▸ TEXTO PARA LER:
============================================================
3. GÉNESE DE BLOCOS PEDUNCULADOS Os blocos pedunculados são formas de alteração diferencial, cuja génese se prende com uma desagregação mais acentuada na base dos blocos devido ao contacto com saprólitos saturados em água que são responsáveis por este tipo de alteração basal, que posteriormente foram exumadas. Na generalidade estas formas desenvolvem-se em superfícies aplanadas ou em declives suaves, apresentando-se, de um modo geral, como microformas relacionadas com evolução de frentes de meteorização (Cordeiro, 2004). Desenvolvem-se em duas fases, em que a água é o principal agente modelador (Vidal Romani e Twidale, 1998). Numa primeira fase, após a exposição à superfície, a alteração química dos minerais da rocha, sobretudo plagioclases cálcicas, é mais rápida na base e abaixo do nível do solo, onde há acumulação de águas subterrâneas enriquecidas em ácidos húmicos. Segue-se uma segunda fase, ocorrida durante períodos precipitação mais concentrada que aceleram a erosão dos solos e expõem o pedúnculo que une o todo coerente ao substrato granítico. Alguns blocos pedunculados encontram-se associados a zonas de escorrência, sofrendo exumação mais rápida, ainda que com processos bioquímicos associados ao saprólito menos intensos, por erosão mecânica.
============================================================
▸ DETALHES DA TAREFA: Escreva de novo, palavra por palavra, todo o texto sobre a génese dos blocos pedunculados.

▸ DADOS FORNECIDOS:
============================================================
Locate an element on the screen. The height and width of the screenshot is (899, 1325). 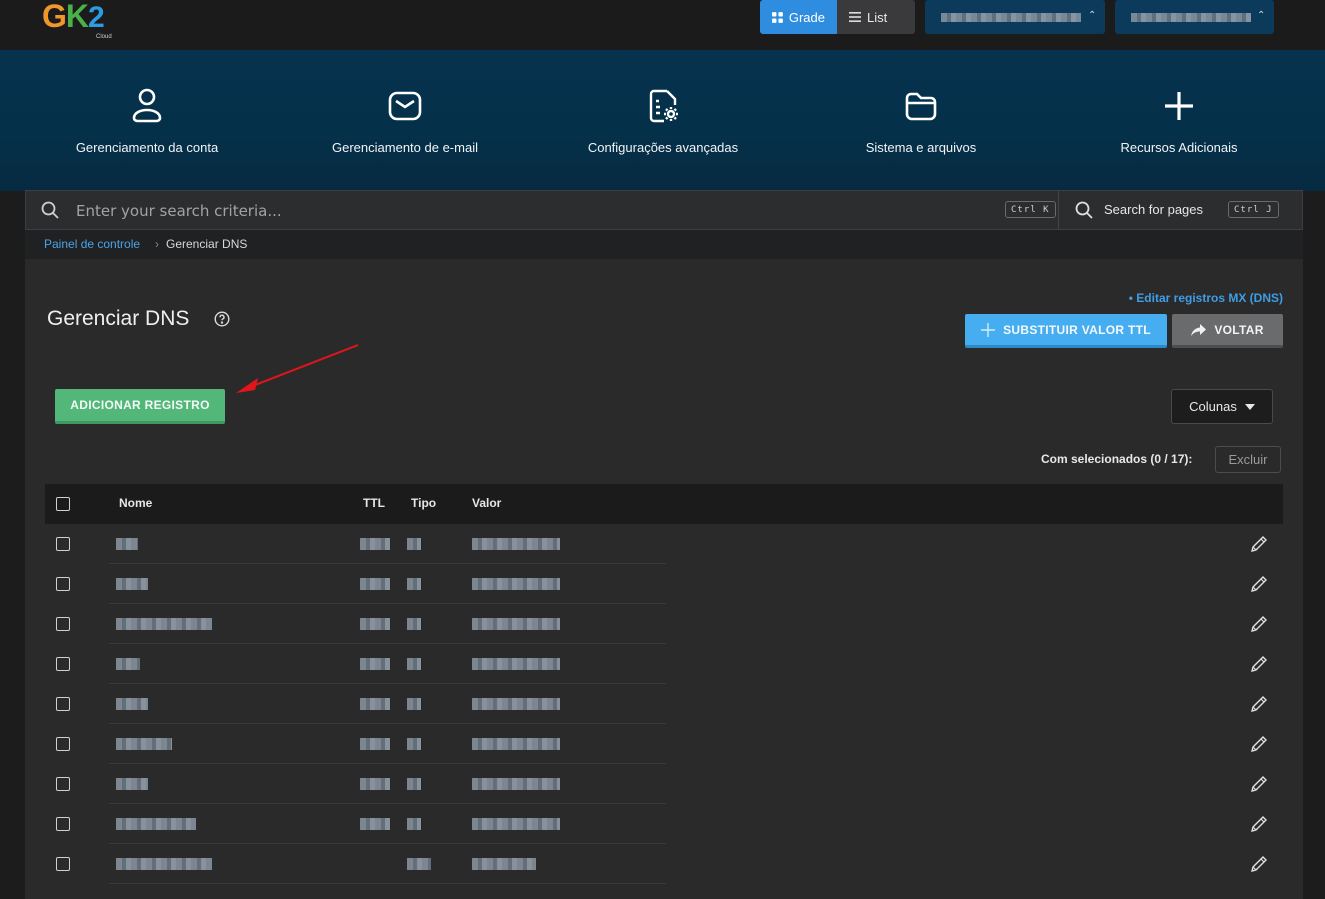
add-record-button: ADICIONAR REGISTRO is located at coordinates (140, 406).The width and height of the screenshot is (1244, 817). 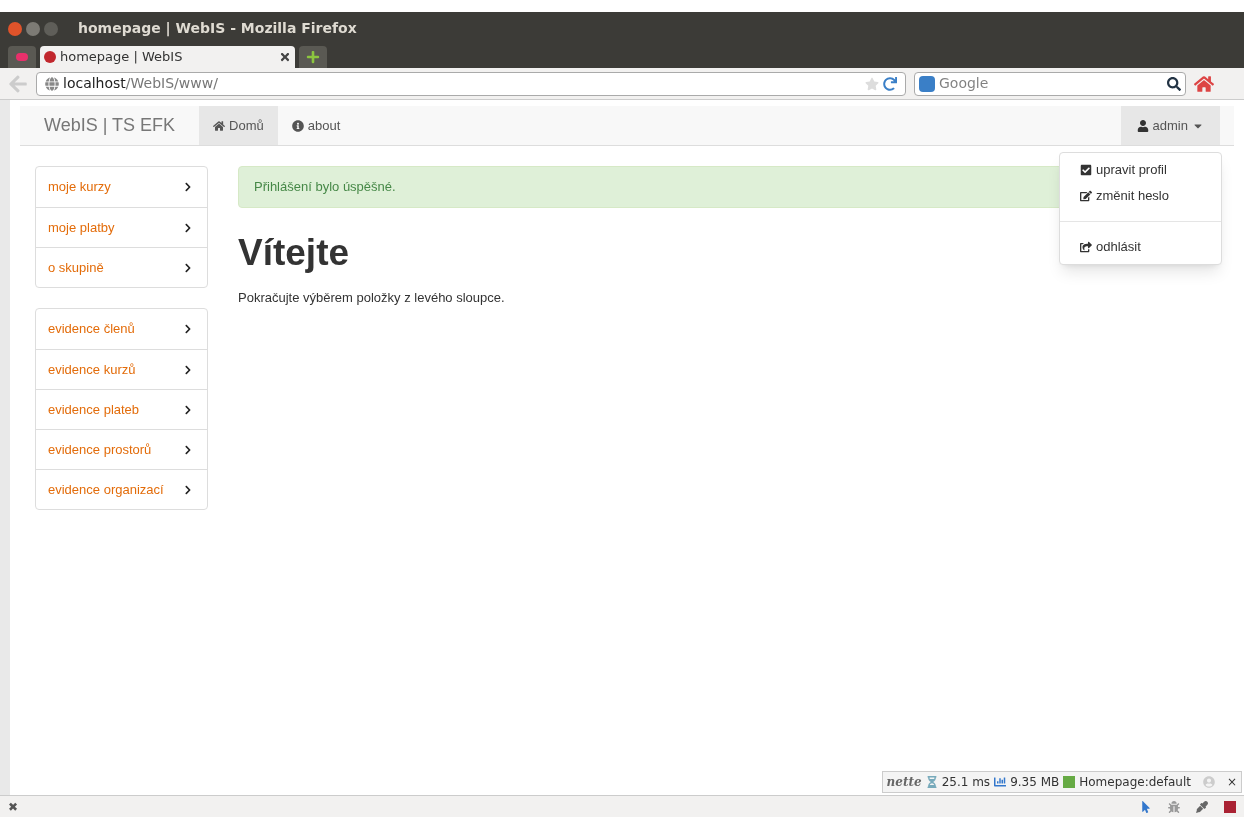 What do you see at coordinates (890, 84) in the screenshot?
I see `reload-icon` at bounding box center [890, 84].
============================================================
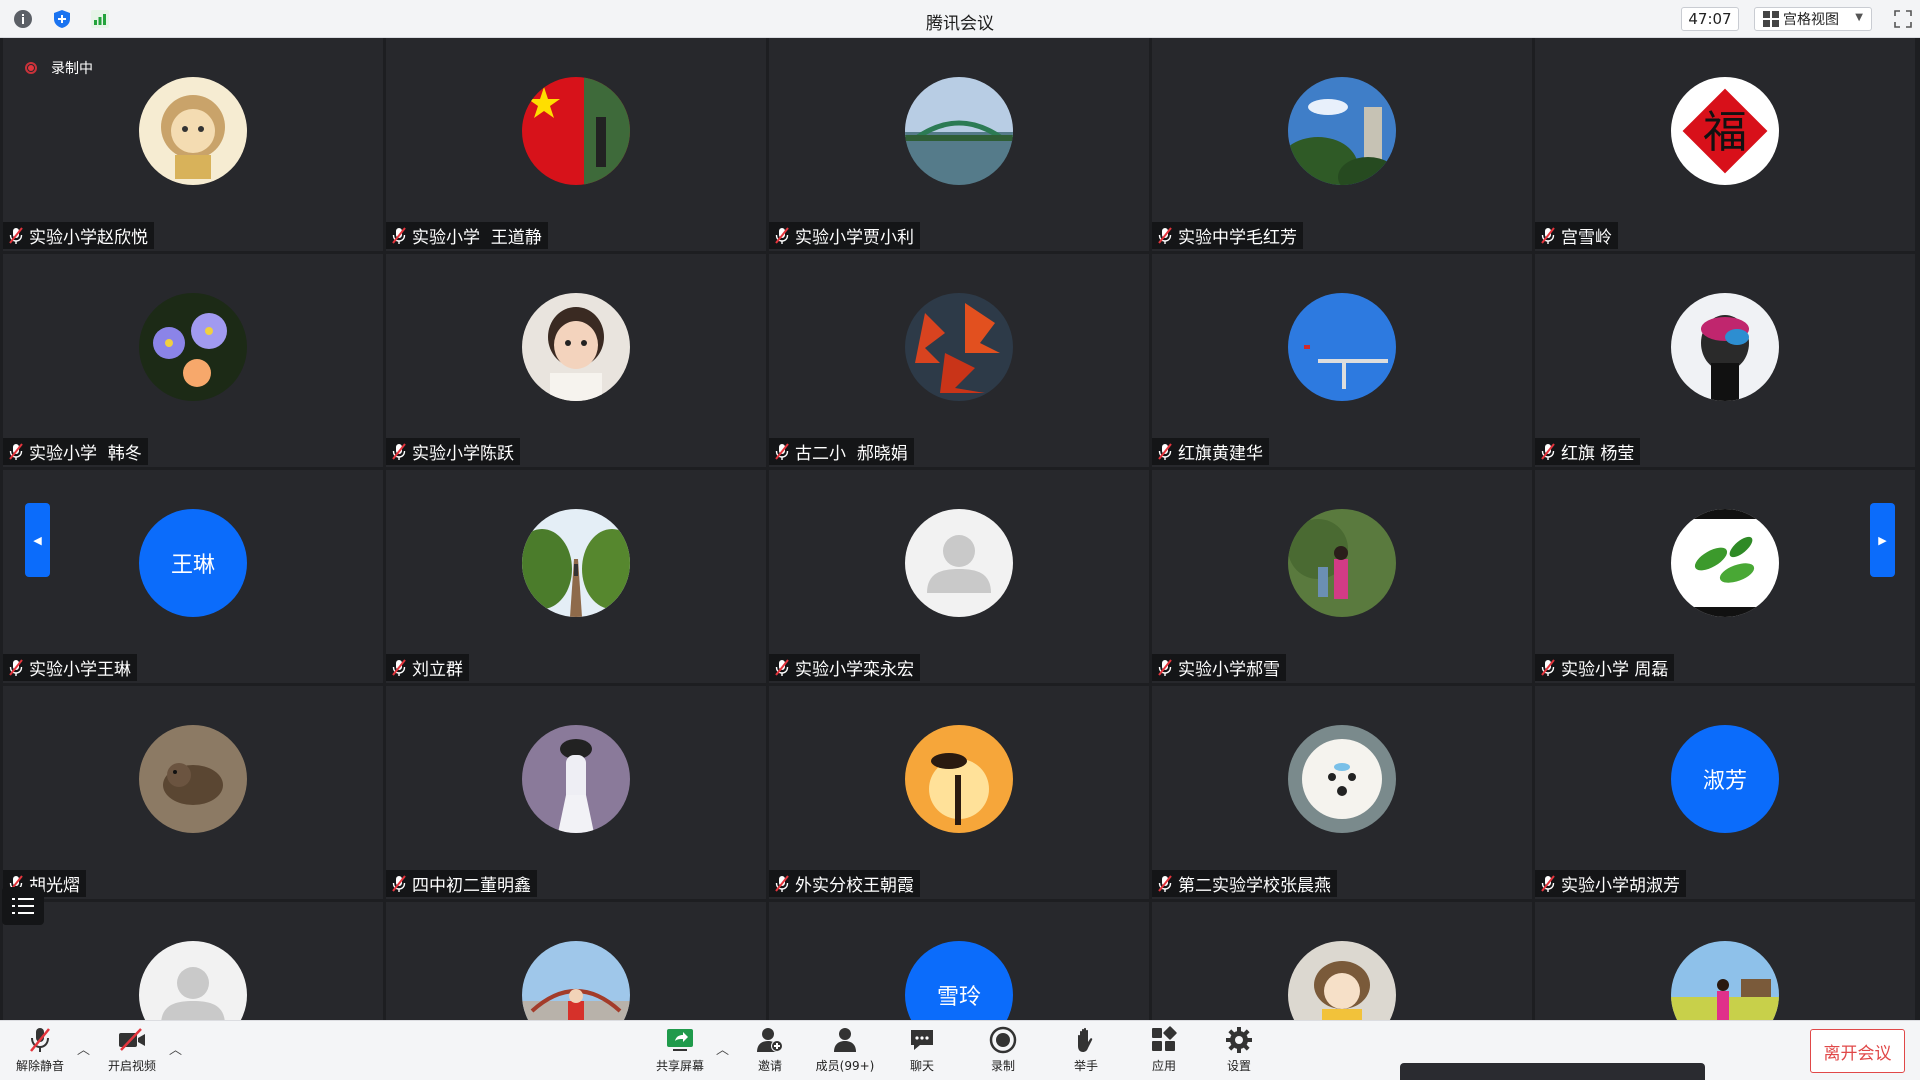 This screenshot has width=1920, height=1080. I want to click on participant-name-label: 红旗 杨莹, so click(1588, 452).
============================================================
▸ A SUA SOLUÇÃO:
3. GÉNESE DE BLOCOS PEDUNCULADOS Os blocos pedunculados são formas de alteração diferencial, cuja génese se prende com uma desagregação mais acentuada na base dos blocos devido ao contacto com saprólitos saturados em água que são responsáveis por este tipo de alteração basal, que posteriormente foram exumadas. Na generalidade estas formas desenvolvem-se em superfícies aplanadas ou em declives suaves, apresentando-se, de um modo geral, como microformas relacionadas com evolução de frentes de meteorização (Cordeiro, 2004). Desenvolvem-se em duas fases, em que a água é o principal agente modelador (Vidal Romani e Twidale, 1998). Numa primeira fase, após a exposição à superfície, a alteração química dos minerais da rocha, sobretudo plagioclases cálcicas, é mais rápida na base e abaixo do nível do solo, onde há acumulação de águas subterrâneas enriquecidas em ácidos húmicos. Segue-se uma segunda fase, ocorrida durante períodos precipitação mais concentrada que aceleram a erosão dos solos e expõem o pedúnculo que une o todo coerente ao substrato granítico. Alguns blocos pedunculados encontram-se associados a zonas de escorrência, sofrendo exumação mais rápida, ainda que com processos bioquímicos associados ao saprólito menos intensos, por erosão mecânica.